EDIT
Needless to say, Mark spoke to a huge ballroom, and it was packed to the gills. This really is the Year of the Ice. He opened by showing some quotes from his earlier papers. Seven years ago, big changes in the arctic were clearly observable, but he wouldn't have said with confidence that they were due to anthropogenic global warming (AGW). The problem is that the Arctic is subject to a lot of natural variability, notably the North Atlantic Oscillation (NAO). There was NAO-related warming in the period 1920-1940, so how could we know that the current warming wasn't part of the same thing? What changed Mark's mind was that improvements in climate models made it easier to see the anthropogenic component of climate, as did a few more years of the AGW signal rising above the background variability. This is true not just for global means, but for regional climate. More importantly, there as been a persistent warming and sea ice retreat despite circulation changes (e.g. NAO going neutral) which should be forcing ice the other way. Mark said that the circulations that used to help you don't help you build sea ice anymore, and the ones that hurt are now hurting more. That latter effect is intimately connected with a general thinning of sea ice,which makes it more vulnerable.

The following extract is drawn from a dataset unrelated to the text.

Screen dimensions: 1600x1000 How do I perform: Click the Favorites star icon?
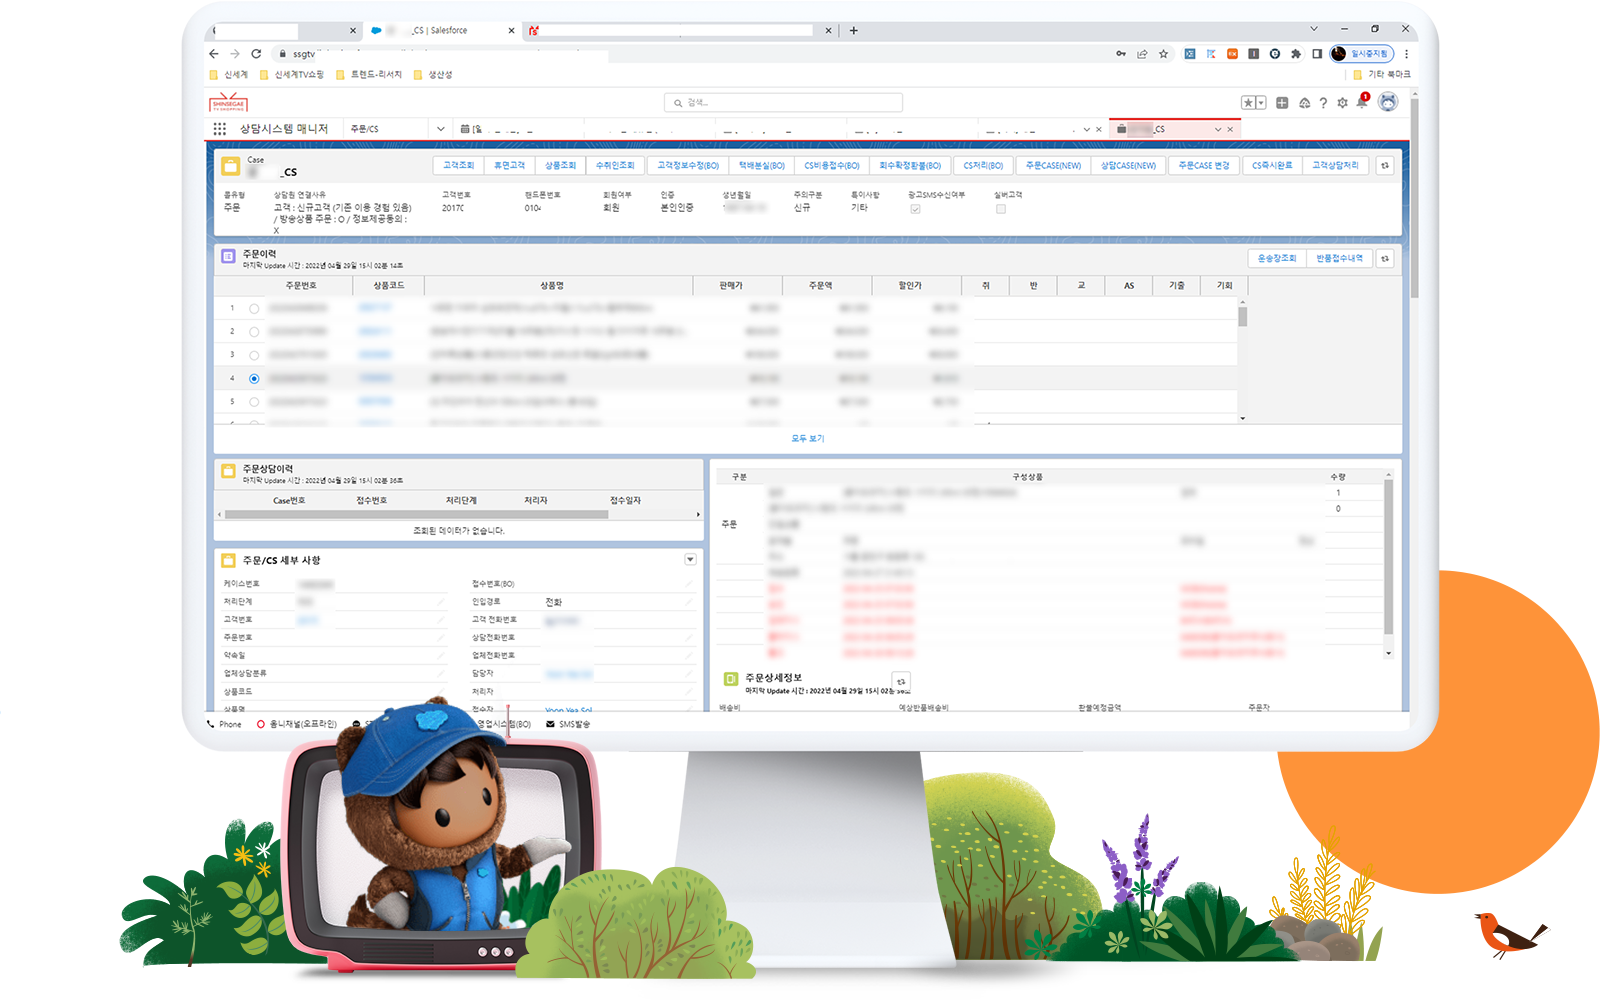(x=1248, y=103)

Models are getting good, he pointed out, but reality is exceeding expectations. Since 2005 there has been a 25% decline in Arctic sea ice at the time of minimum, equal to the combined area of Texas and California. What's more, the drop in 2007 was way below the already steep trend line for 1978-2002. Factors contributing to the unusual 2007 drop include an unusual pattern of atmospheric circulation, with high pressure over the Central Arctic and low pressure over Siberia. This brings a lot of warm air into the Arctic. How does this fit into the longer term pattern? It comes back to the thinning again: the sea ice was so vulnerable to this situation (which has happened before) because it is so thin. He compared sea ice trends between observations and the IPCC Fourth Assessment Report models. The observed rate of ice loss is much faster than expected. Even before 2007, the downward trend is at least twice the GCM trend, and 2007 is of course way more extreme than even that. The GCM's say that 40% of the sea ice loss is anthropogenically forced between 1953 and 2007, and if you just count from 1979, it's more like 50%. But that's the GCM's. In reality, given the extreme observed loss, the anthropogenic component may be much greater. It's the ice thickness again: GCM's seem to be overestimating ice thickness.

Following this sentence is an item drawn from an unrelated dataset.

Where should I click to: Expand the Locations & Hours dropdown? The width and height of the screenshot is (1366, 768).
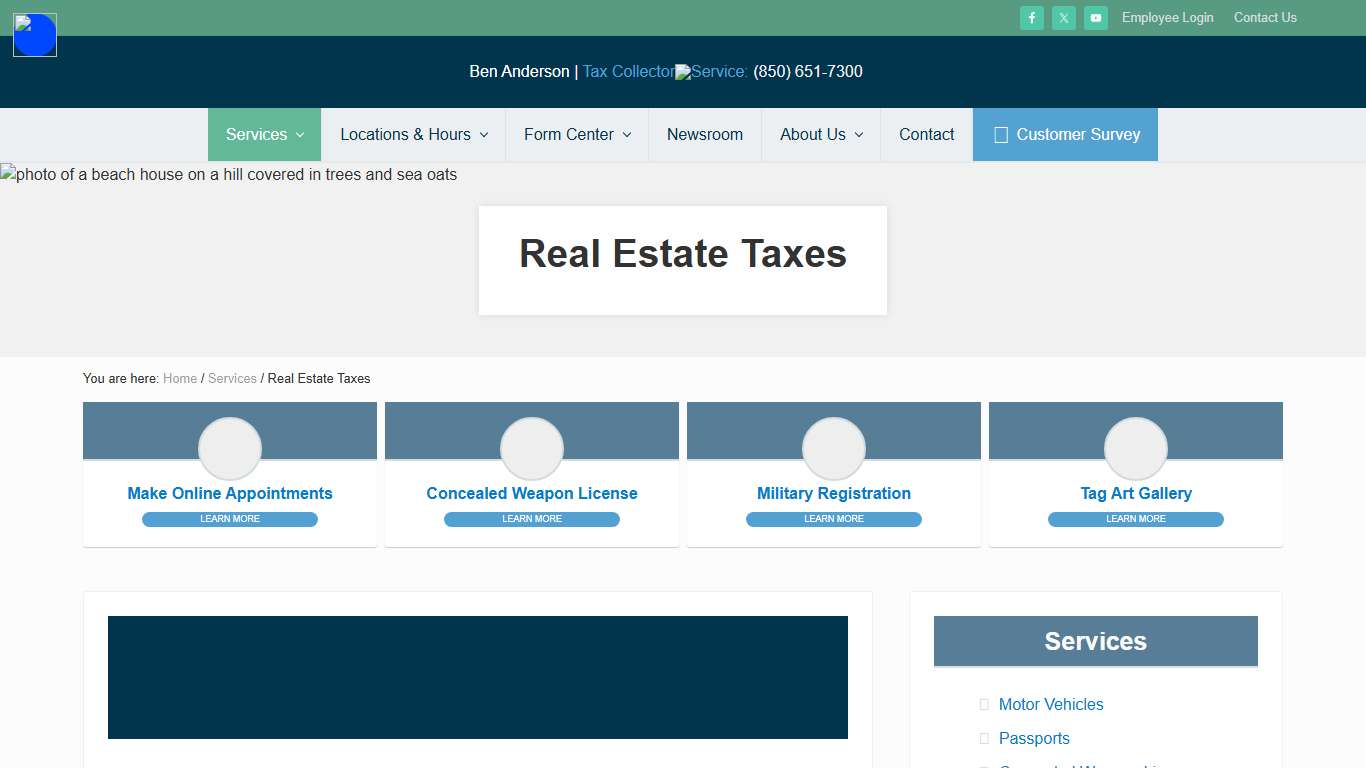(x=412, y=134)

Other big changes are happening. Igor Polyakov's results show pulses of increasingly warm Atlantic water, seen in moorings at Svinoy and Fram Strait. Also, there are feedbacks associates with Pacific summer water: Loss of sea ice means the atmosphere warms more, and that helps shunt more Pacific summer water farther into the Arctic Ocean, melting yet more sea ice, etc.
Are we at a tipping point, Mark wonders? He pointed to an NCAR simulation with the model CCSM3, which shows a gradual sea ice decline until 2020, but then a kick from an atmospheric fluctuation causes a sudden near-total disappearance of the thinned ice, which was primed to pop. The state of ice thickness observed in 2007 is quite similar to the modelled state in 2020. Mark suggests (my paraphrase) that 2007 is the new 2020. Is the 2007 drop the first harbinger of a shattering drop like the NCAR model has in 2020? We're close to the critical ice thickness now, based on IceSat data. Will 2007 be remembered as the tipping point for sea ice? Only time will tell. Based on a detailed comparison of observed patterns of Arctic warming with GCM patterns including anthropogenic forcing, Mark declared confidently that "Arctic Amplification is Here." The simulated patterns are spot-on the observed patterns, both with regard to seasonal cycle (warming is greatest in the cold seasons) and vertical structure (warming is most pronounced near the ground). But — the amplitudes observed today are most like the GCM forecasts for around 2020. Not something to send you off to bed with sweet dreams, exactly.